Apple has been selling thousands of iPads to grade schools since its 2010 debut.
Now it plans to beef up the educational content available for the tablet so
teachers and students find those purchases worthwhile.
At an event in New
York today, Apple will announce a set of tools that make it easier to publish
interactive textbooks and other digital educational content, said two people
with knowledge of the announcement, who requested anonymity because they
weren't authorised to speak publicly.
"Apple will
raise a lot of awareness about digital textbooks and how education is going
digital," said Osman Rashid, whose company, Kno, develops e-textbook
software.
Apple's new
software is designed for a broad range of authors to be able to publish the
content in a digital format, similar to what Amazon.com does with its direct
publishing tools, said the people. Large publishers will be able to create
digital versions of textbooks, with embedded graphics and video.
Teaching tools
Apple also wants
to empower 'self-publishers' to create new kinds of teaching tools, said the
people.

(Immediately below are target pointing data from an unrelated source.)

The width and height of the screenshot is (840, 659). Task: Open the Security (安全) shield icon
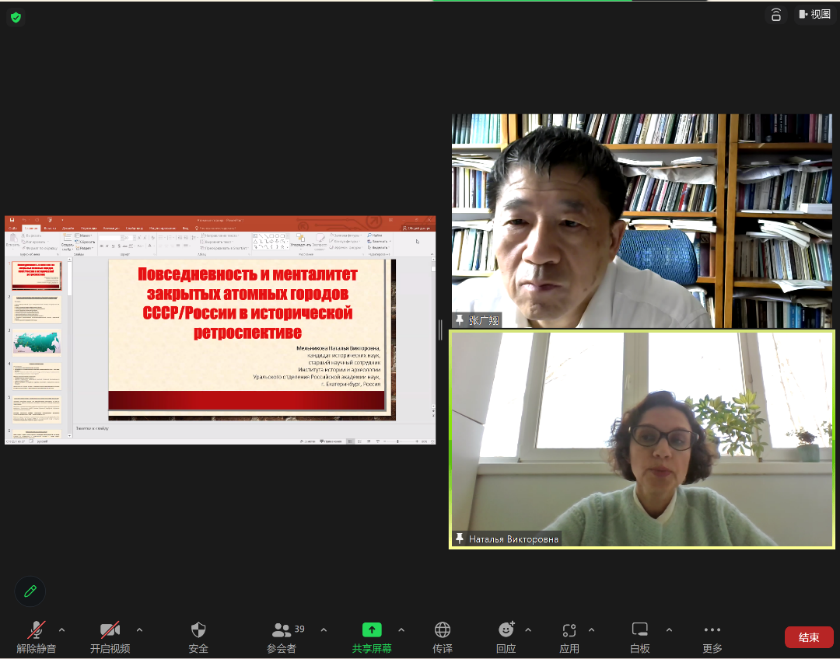click(x=198, y=636)
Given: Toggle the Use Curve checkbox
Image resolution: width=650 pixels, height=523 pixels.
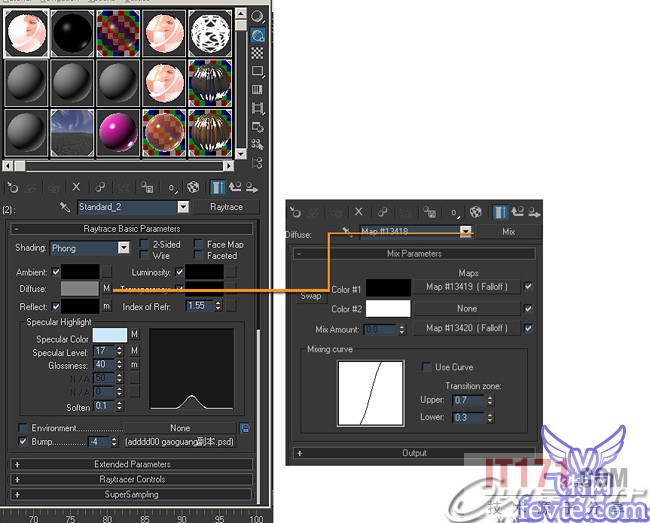Looking at the screenshot, I should pyautogui.click(x=427, y=367).
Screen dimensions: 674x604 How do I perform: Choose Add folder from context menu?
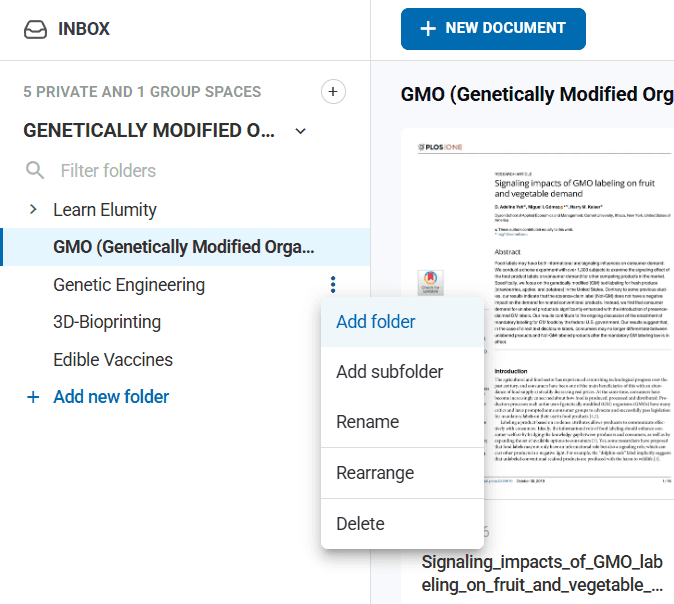point(376,322)
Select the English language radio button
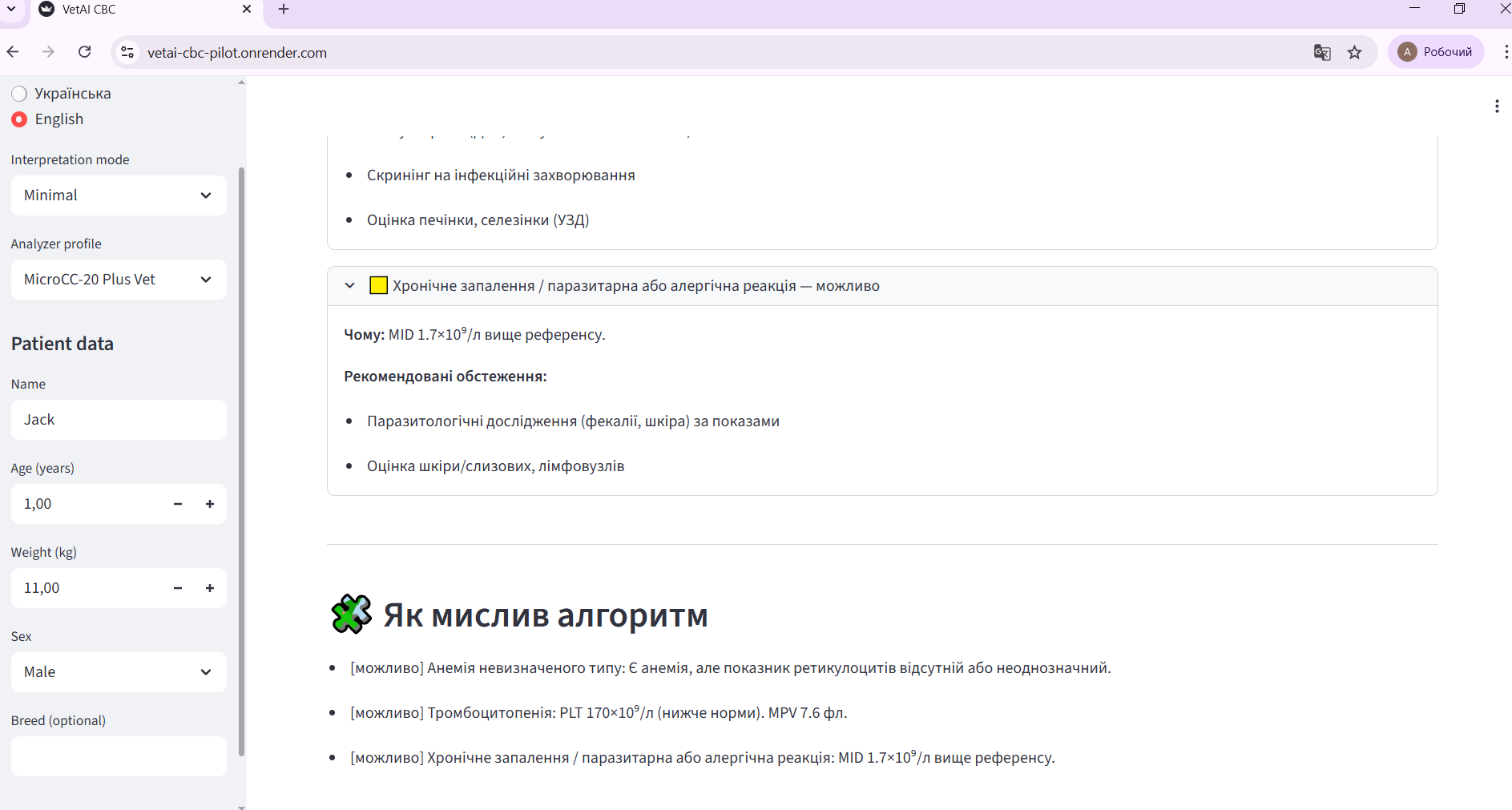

Teachers could use it to design materials for that week's lesson.
Scientists,
historians and other authors could publish professional-looking content without
a deal with a publisher. Apple is likely to promote a modified version of the
ePub standard, the format used by many e-book publishers, said the people
familiar with the company's plans. Natalie Kerris, a spokeswoman for Apple,
declined to comment.
Education is one
piece of how Apple's iPad became the fastest-selling consumer electronics
product in history. As of September, Apple had sold about 40 million iPads,
generating $25.3 billion in sales.
The device is now
Apple's second-best selling product, behind the iPhone and ahead of Mac
personal computers and iPod music players.
Education sales
force
While the event is
expected to aid iPad sales to educators, Gene Munster, an analyst at Piper
Jaffray, said the event won't have a material impact on the company's shares.
No new hardware products are expected to be unveiled.
Apple is building
upon a presence in education that was established when its earliest computers
won a following among students and schools in the 1980s. A dedicated piece of
the company's sales force reaches out to school districts and universities to
pitch Apple's products for the classroom.
In a sign of that
effort's success, New Jersey's Hasbrouck Heights School District bought 250
tablets last year for use in algebra classes. Nevada's Clark County School
District paid $687 per iPad in a trial programme so 1,150 Las Vegas middle- and
high- school students could use iPads loaded with the same algebra material,
made by publisher Houghton Mifflin Harcourt.
In some cases, the
price of the iPad - which starts at $499 - is keeping school districts from
making the purchases, said Bethlam
Forsa, the head of content and product development for Houghton.
"The price is
an issue," she said. "The key area of focus is to ensure there is
enough content out there to justify the price." Just after the iPad was
introduced, Forsa said the company committed to developing new educational
material.
Apple co-founder
Steve Jobs had focused on the textbook business before his death in October. He
told biographer Walter Isaacson that the industry was ripe for a digital
disruption because of the interactive capabilities made possible by the iPad.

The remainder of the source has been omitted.